FSB research shows small business confidence is low…

FSB research shows small business confidence is low but they are key to economic recovery

The Federation of Small Business (FSB) have today released their latest Regional Small Business Index (SBI for Yorkshire, the Humber and the North East. The tracker survey shows business confidence remains fragile with utility costs and the tax burden adding to business owners difficulties. However, despite the tough trading conditions, a third of small businesses are still looking to grow over the next year and only a small minority are cutting staff numbers. The research shows small businesses will be the engine of future regional economic growth.

The quarterly SBI measures small business confidence. For the three months up to last December, the confidence tracker figure has fallen to -58, from an already low of -38 previously.
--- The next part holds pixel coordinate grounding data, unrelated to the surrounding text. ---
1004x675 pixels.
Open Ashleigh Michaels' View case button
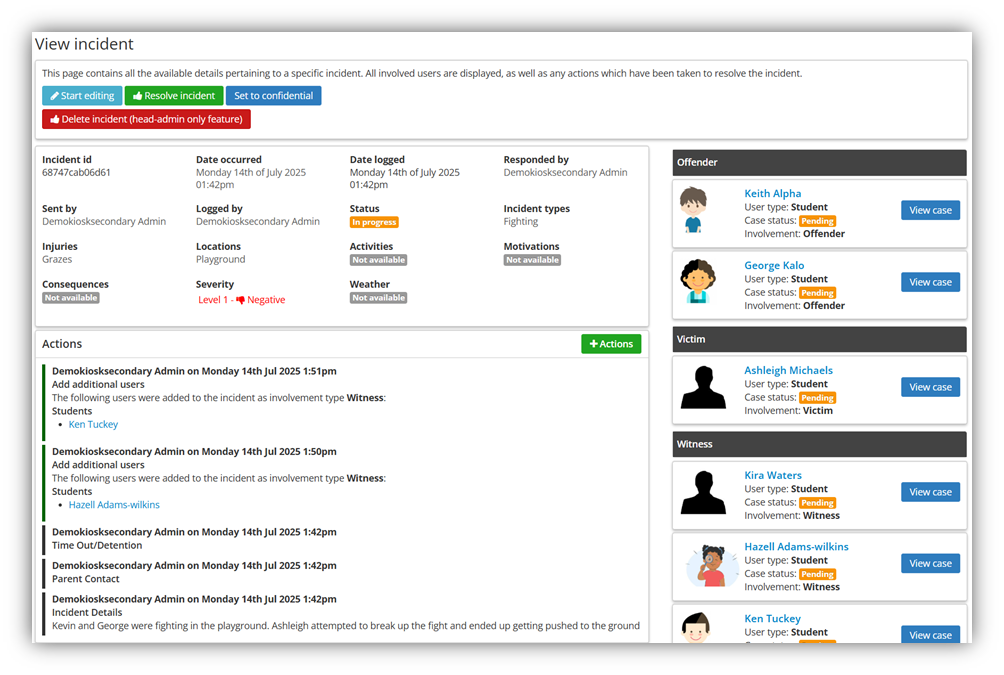point(930,387)
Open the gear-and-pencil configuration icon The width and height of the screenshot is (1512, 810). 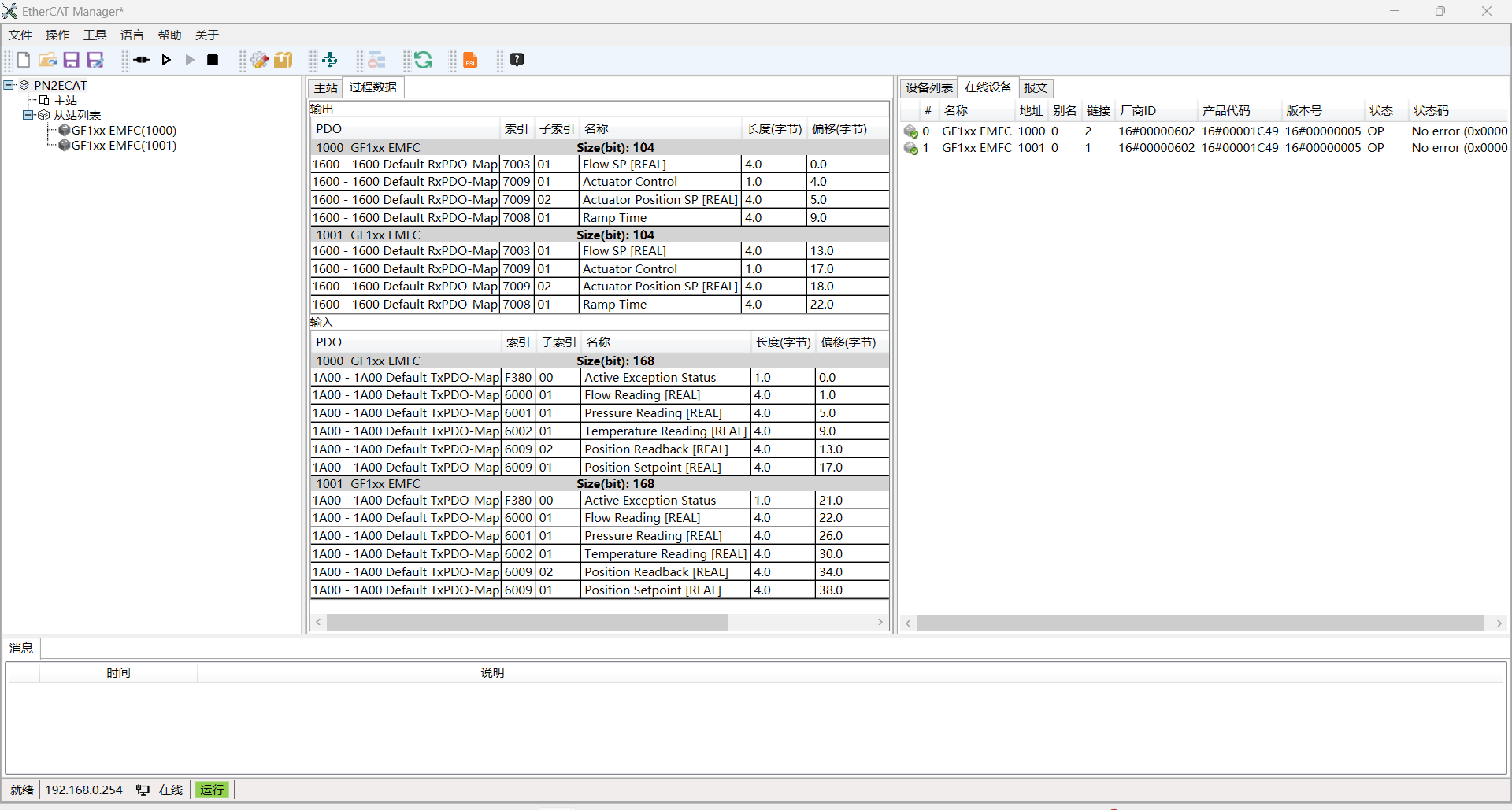pyautogui.click(x=259, y=60)
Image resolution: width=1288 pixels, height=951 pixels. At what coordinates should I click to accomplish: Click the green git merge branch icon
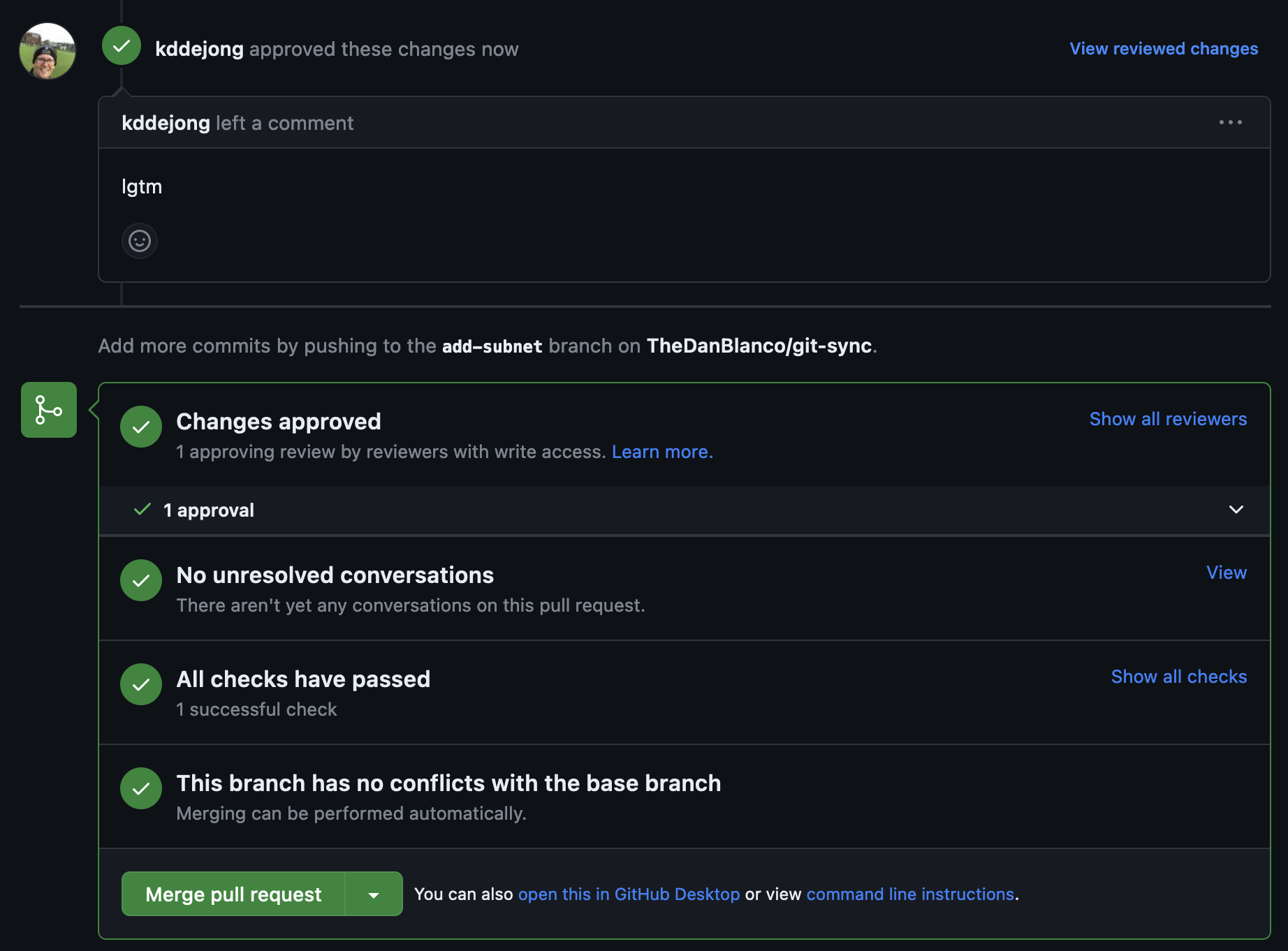pos(49,410)
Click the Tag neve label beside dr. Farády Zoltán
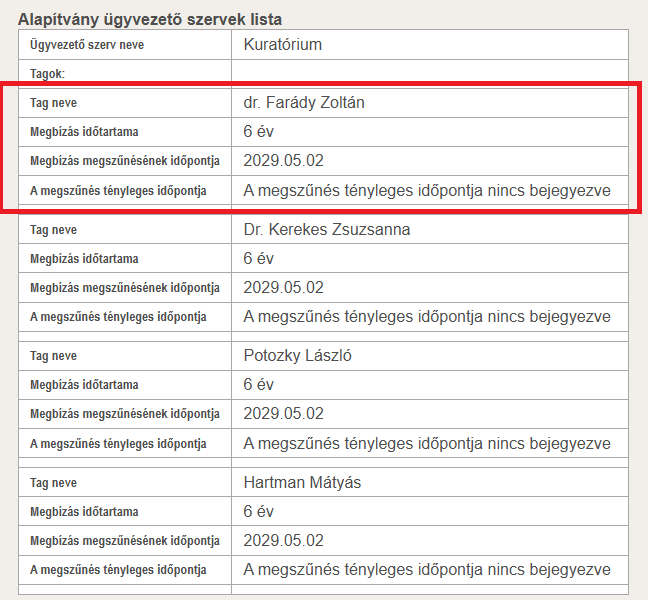 [x=53, y=103]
This figure for business confidence in the region is at its lowest since the quarterly survey began outside of Covid.

Business point to the overall poor economic environment as the reason why. Specifically, the tax burden on small businesses and high energy prices are seen as the biggest factors holding businesses back.
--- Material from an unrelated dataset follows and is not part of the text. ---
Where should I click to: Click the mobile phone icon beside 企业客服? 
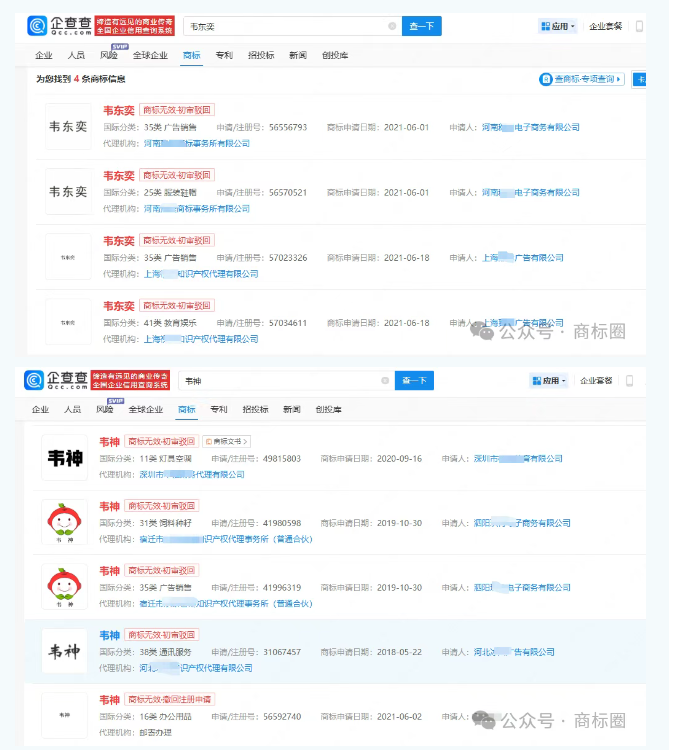(x=629, y=381)

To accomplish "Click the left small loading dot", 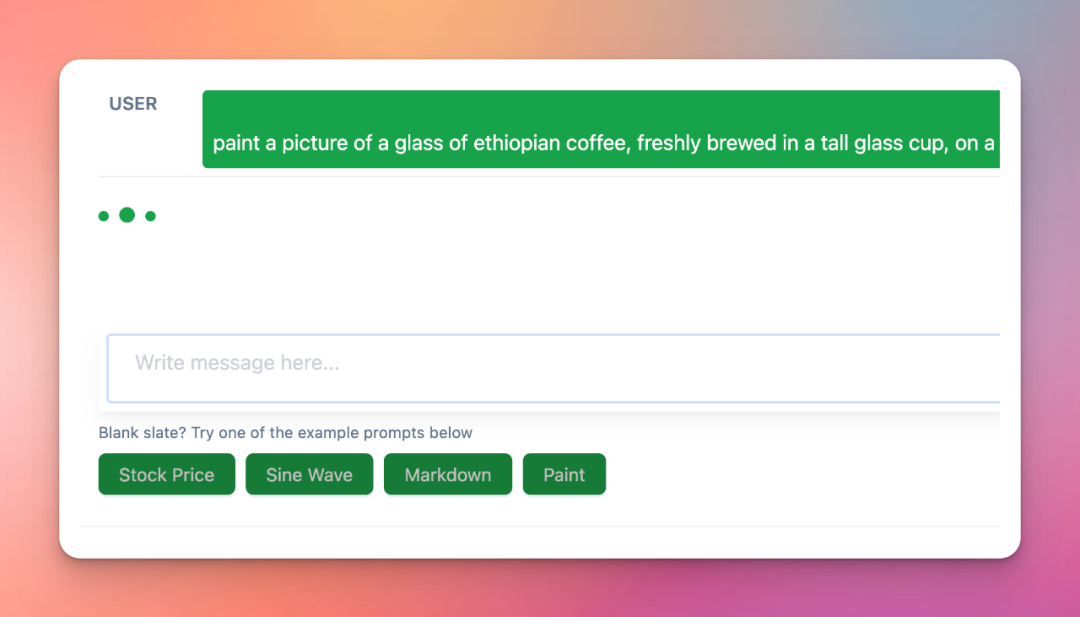I will [x=103, y=216].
Despite the difficult economic outlook for small businesses, the report also provides evidence that small businesses can be the engine of economic growth with the right support. Nearly a third (31%) have high or moderate growth ambitions for the coming year. The majority (84%) have no intention of reducing staff numbers with a small number looking to increase numbers.

Mohammed Hussain, FSB Policy Representative for the region, said:

“It is no secret that it is a tough time for many businesses. I am not surprised to see confidence so low. Business owners have had to show a lot of resilience over the last few years.

“The important thing to take from this report is not how bad it is – we know this – but how much potential for economic growth small businesses provide. This report shows small businesses keeping staff and, in many cases, increasing their pay. It shows that many firms are still planning to grow. This is how we will get economic growth in our region and how we will support and build our local areas.

“But to do this, businesses need some support. Taxes and energy costs are seen as major hurdles. If the Government is prioritising growth. This is where they should look first to support our vital small business community within the region.”